We initialised a php variable called "services", got the 'VCAP_SERVICES'-Json out of "$_ENV" and decoded it. Then we grabbed the first MySQL service credentials and saved it to the variable "service". Now we have the credentials in our service variable and can use them to initialise WordPress. Due to security concerns, we removed the salts of our example project. Just follow the description in the config file to create your own.

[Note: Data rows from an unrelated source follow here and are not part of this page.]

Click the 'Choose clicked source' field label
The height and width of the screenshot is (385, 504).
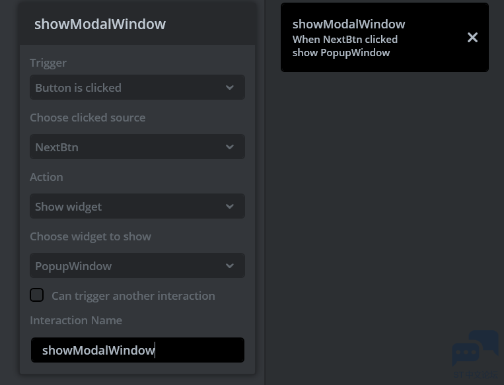(x=87, y=118)
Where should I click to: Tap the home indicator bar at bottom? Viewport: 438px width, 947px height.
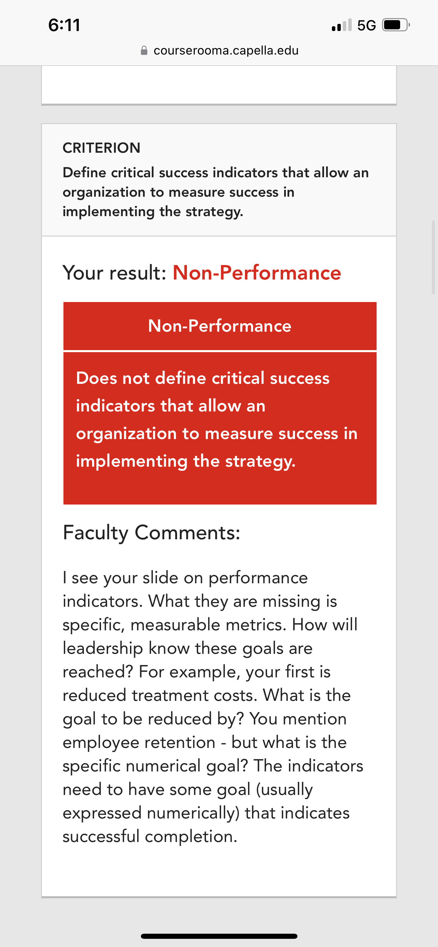coord(219,936)
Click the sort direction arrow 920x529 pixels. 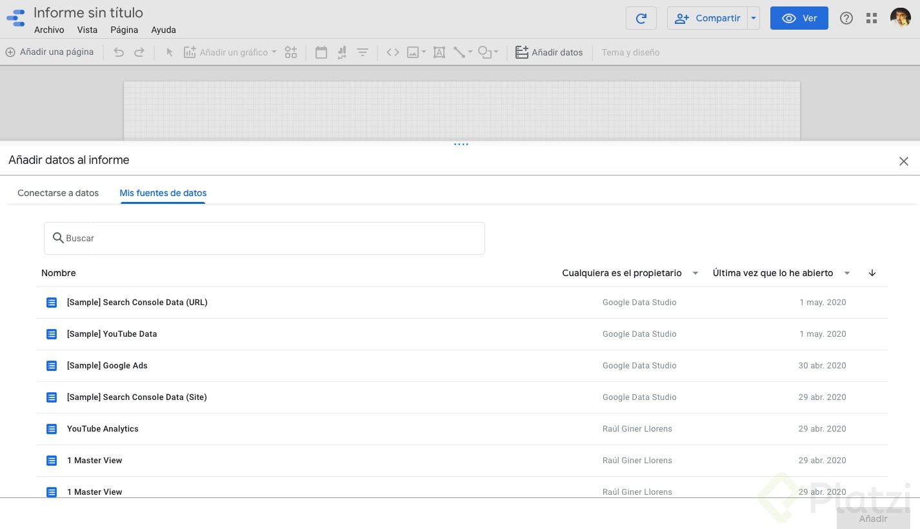(x=872, y=273)
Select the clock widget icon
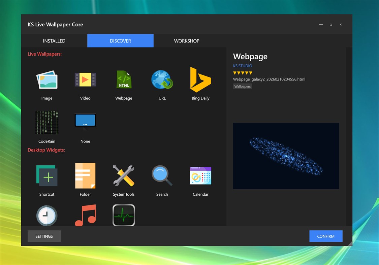This screenshot has height=265, width=379. tap(47, 216)
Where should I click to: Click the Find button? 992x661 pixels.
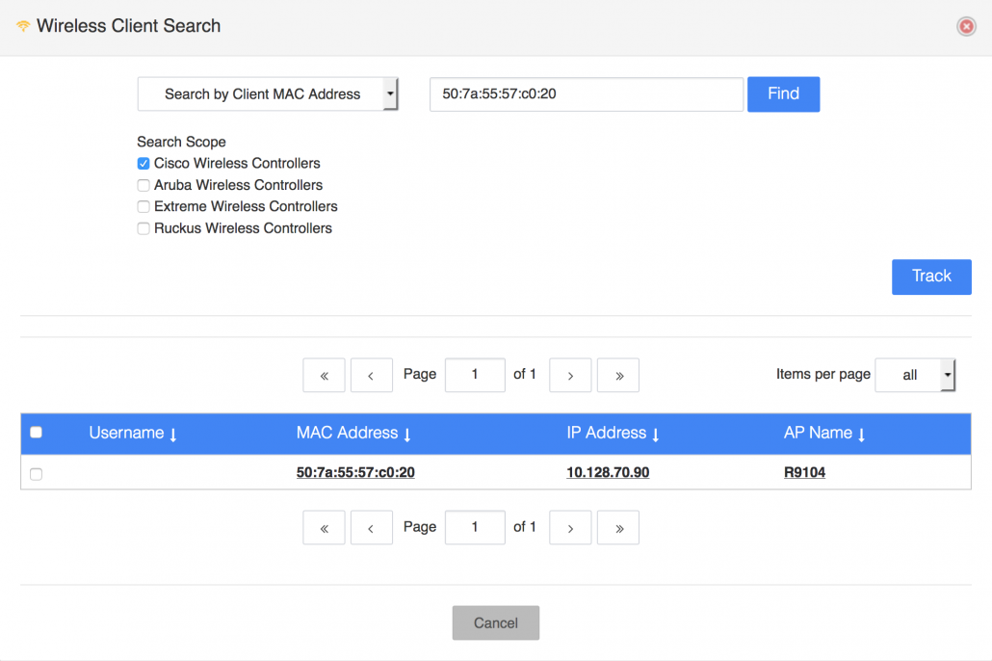coord(783,93)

If you have problems establishing the database connection, you can check the content of the environment variable by using the following command.

cf env $APPNAME

Pushing WordPress to Cloud Foundry

Before we can finally push the app, we have to create the "manifest.yml" file.

---
applications:
- name: wordpressmeshcloud
memory: 256M
services:
- wordpress

Let Cloud Foundry do it's magic now.

cf push

How to Proceed

If you followed the steps, you should now be able to reach your WordPress blog with the browser of your choice. To get the application's URL and it's status you can use the CF CLI again. Simply type:

cf app wordpressmeshcloud

You should be able to see your url now, it's called "routes:" in Cloud Foundry.

For productive use make sure you use a datastore to persist your data. You can do so by using FUSE or a Wordpress-Plugin for Cloud Storage.